# EXERCISE DESCRIPTION
Count up the lines below in which the string "Expand" appears. The reply should be that number alone.

··· DATA PROVIDED ···

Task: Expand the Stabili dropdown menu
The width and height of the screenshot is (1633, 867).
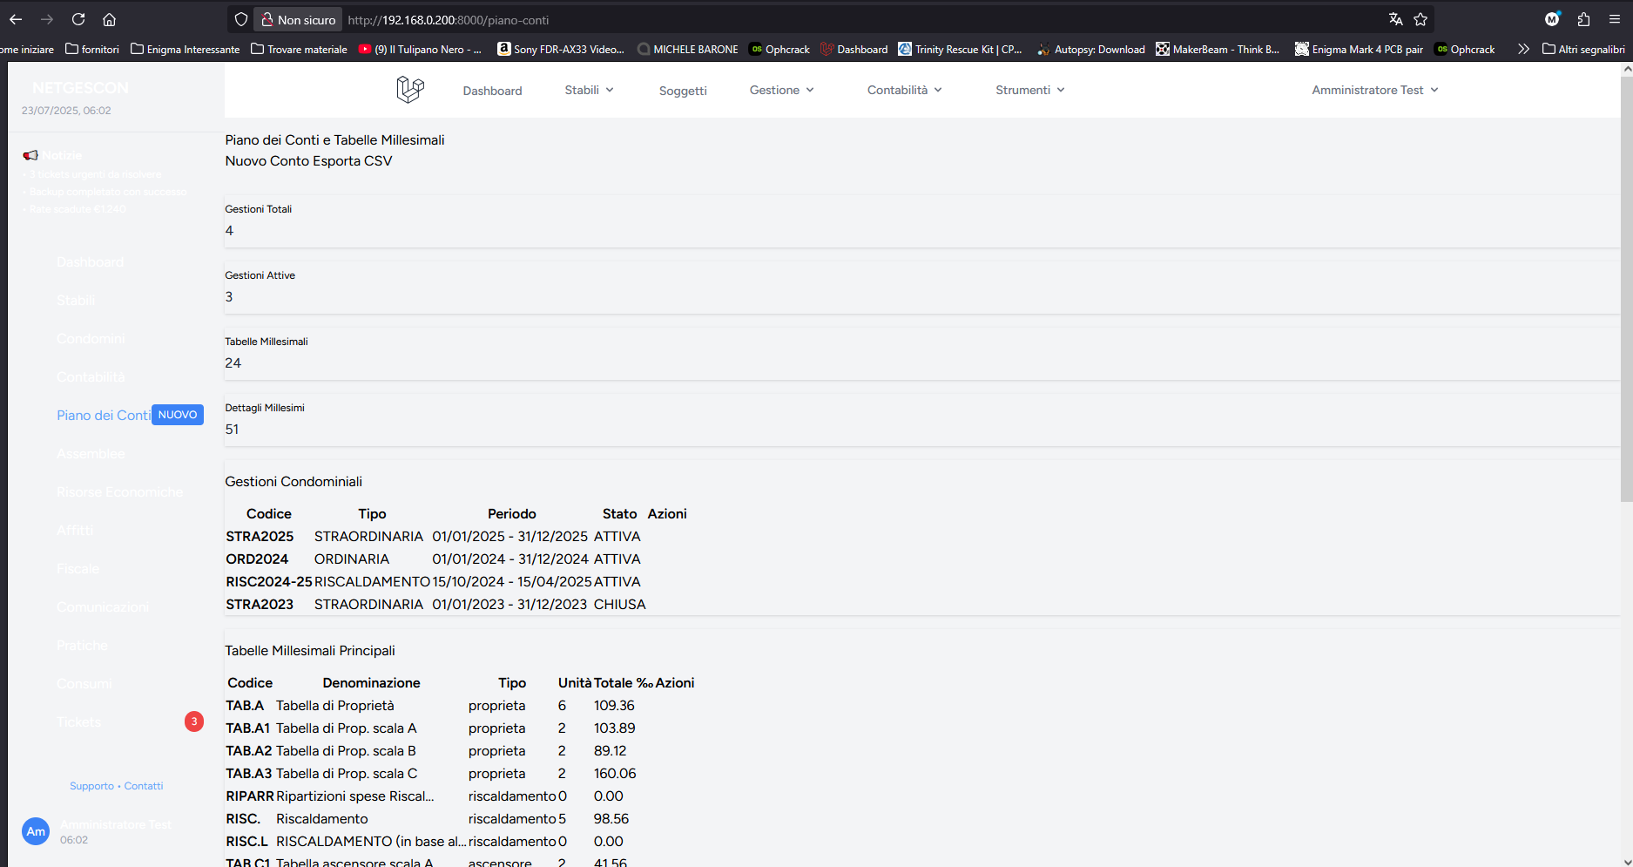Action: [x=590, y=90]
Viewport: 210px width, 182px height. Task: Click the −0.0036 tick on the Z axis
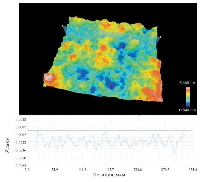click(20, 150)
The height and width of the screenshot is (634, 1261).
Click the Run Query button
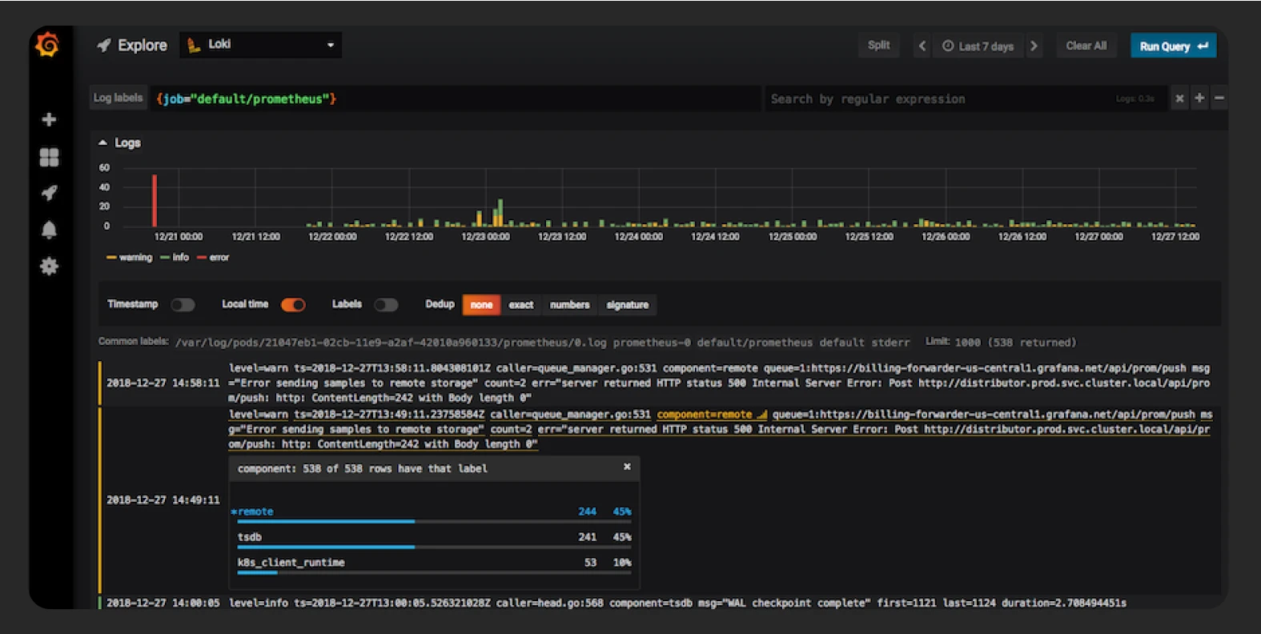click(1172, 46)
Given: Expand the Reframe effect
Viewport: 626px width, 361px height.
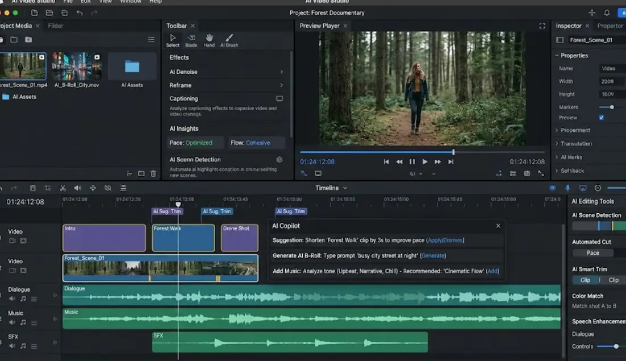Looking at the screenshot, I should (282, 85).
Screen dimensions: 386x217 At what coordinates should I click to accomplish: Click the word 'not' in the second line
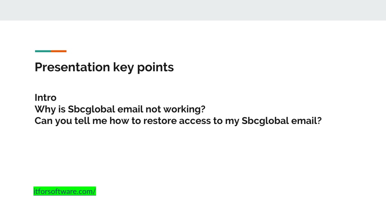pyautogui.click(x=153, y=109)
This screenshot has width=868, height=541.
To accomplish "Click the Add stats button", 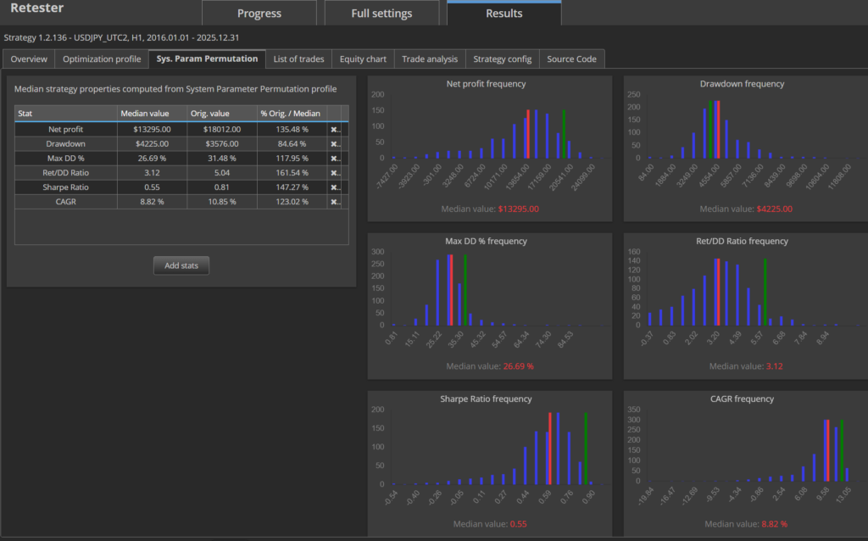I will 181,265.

···

# EXPECTED OUTPUT
2